DOI: 10.5935/1678-9741.20150081

ABBREVIATIONS AND ACRONYMS

ACTA2 = Actin, alpha 2, smooth muscle, aorta

bFGF = Basic fibroblast growth factor

CAD = Coronary artery disease

HH = Hamburger - Hamilton stage

MYH11 = Myosin heavy chain 11

MYLK = Myosin light chain kinase

PDGF = Platelet derived growth factor

SMA = α-smooth muscle actin

SMCs = Smooth muscle cells

TAAD = Thoracic aortic aneurysm and dissection

TGF = Transforming growth factor

TGF-β1 = Transforming growth factor beta 1

TGFβR1 = Transforming growth factor beta-receptor 1

TGFβR2 = Transforming growth factor beta-receptor 2

INTRODUCTION

The pathogenesis of vasculopathies, including aortic and coronary disorders, are uncertain, even though they have been under constant investigation. The potential roles that α-smooth muscle actin (SMA) might play in the development of vasculopathies have drawn much attention.

SMA, encoded by ACTA2 gene, is an isoform of vascular SMA. The major functions of vascular smooth muscle cells (SMCs) are typically vascular motility and contraction, and the functions of certain non-muscle cells, such as myofibroblasts, are healing wounds, scars and fibrocontractive lesions[1], depending on the cyclic interaction between thin filaments composed of the SMC-specific isoform of α-SMA encoded by ACTA2 and thick filaments composed of SMC-specific β-myosin. α-SMA and the encoding gene ACTA2 mutations have been frequently described in relation to pathogenesis of vasculopathies in clinical settings[2]. Studies on ACTA2 mutations have demonstrated that mutation carriers show various vasculopathies, including premature onset of coronary artery disease (CAD), premature ischemic strokes (including Moyamoya disease), and familial thoracic aortic aneurysms and dissections (TAADs)[2]. Proliferative and secretory activities as well as transition from a contractile to a synthetic phenotype of α-SMA were considered the underlying mechanism of vasculogenesis[3]. Experimental studies with explanted SMCs and myofibroblasts from patients harboring ACTA2 revealed that increased proliferation of SMCs contributed to occlusive diseases.
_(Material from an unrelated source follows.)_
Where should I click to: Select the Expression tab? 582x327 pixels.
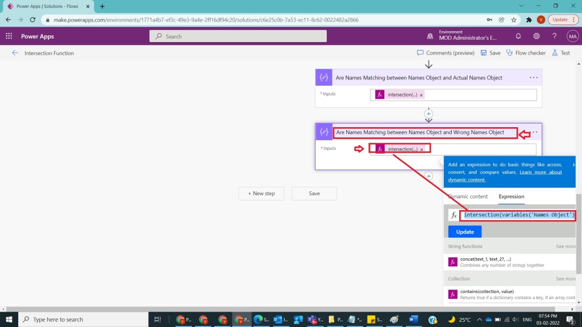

Although a series of research works have been undertaken in terms of α-SMA modifications and ACTA2 gene mutations, the underlying mechanisms of pathological processes by way of mutations remain underestimated. In order to highlight the potential mechanisms of pertinent vasculopathies and to enhance management strategies, the phenotypes of α-SMA and implications of ACTA2 mutations in vasculopathies are described.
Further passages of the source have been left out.